Re: [Libguestfs] Splitting up virt-v2v

Martin Kletzander Wed, 17 Mar 2021 03:25:12 -0700

On Wed, Nov 25, 2020 at 10:29:45AM +0000, Richard W.M. Jones wrote:

For a long time I've wanted to split up virt-v2v into smaller
components to make it easier to consume.  It's never been clear how to
do this, but I think I have a workable plan now, described in this email.


In contrast I am replying for a long time here as well.  I know we actually
talked about all this on IRC, but I them planned to post the summary here and I
did not.  Unfortunately I cannot find this in my IRC logs any more, so I will
try to remember as many things as possible.

----------------------------------------------------------------------

First, the AIMS, which are:

(a) Preserve current functionality, including copying conversion,
   in-place conversion, and the virt-v2v command line.

(b) Allow warm migration to use virt-v2v without requiring the
   "--debug-overlays hack".

(c) Allow threads, multi-conn, and parallel copying of guest disks, all
   for better copying performance.

(d) Allow an alternate supervisor to convert and copy many guests in
   parallel, given that the supervisor has a global view of the
   system/network (I'm not intending to implement this, only to make
   it possible).

(e) Better progress bars.

(f) Better logging.

(g) Reuse as much existing code as possible.  This is NOT a rewrite!


So my idea was that this could be split into phases similar to what is shown in
v2v/types.mli, separately per each input and output object and then some core
functionality.  Any internal state could be kept in a specific file so that it
is accessible to all these helpers.  After that virt-v2v _could_ be implemented
by a shell script if someone wanted.  Of course that is just for illustration of
how usable that would be, not that it would be viable to make that a shell
script, of course.

There are some command line options to limit virt-v2v to do only some phase or
skip a phase (--print-source, --no-copy, -o null) and this would make it more
approachable.  Serialising the internal state into a file is something that does
not have to be parsed by anyone else and can also be pretty relaxed when it
comes to backward compatibility (two input helpers will probably not need to be
run from two different versions of virt-v2v).

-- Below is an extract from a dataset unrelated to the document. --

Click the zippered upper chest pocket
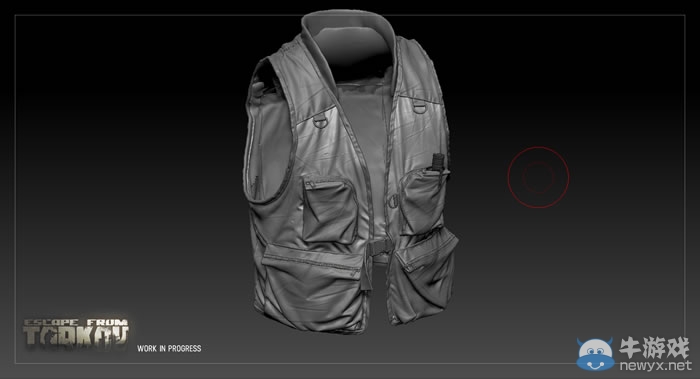700x379 pixels. click(x=329, y=209)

What would be nice to have exposed is the internal representation of all the
information needed to construct an output guest description.  I would have to be
in an extensible format, but it would not be prone to getting stale as often.
Think of it as `-o json` and then few helpers that convert this type of
information into the output format.  What would be nice about this is that
supporting any new format would not require a new output type for each tiny
change.  Keeping some existing format up to date could also be easier because
the clear split could lower the barrier for developers to support their cloud
solution format.  Of course I do not know how much of an issue this currently is
(or is not), but it seemed like a good idea to me.

----------------------------------------------------------------------

Here's my PLAN:

/usr/bin/virt-v2v still exists, but it's now a supervisor program
(possibly even a shell script) that runs the steps below:

(1) Set up the input side by running "helper-v2v-input-<type>".  For
   all input types this creates a temporary directory containing:

   /tmp/XXXXXX/in1    NBD endpoints overlaying the source disk(s)
   /tmp/XXXXXX/in2    (these are actually Unix domain sockets)
   /tmp/XXXXXX/in3
   /tmp/XXXXXX/metadata.in   Metadata parsed from the source.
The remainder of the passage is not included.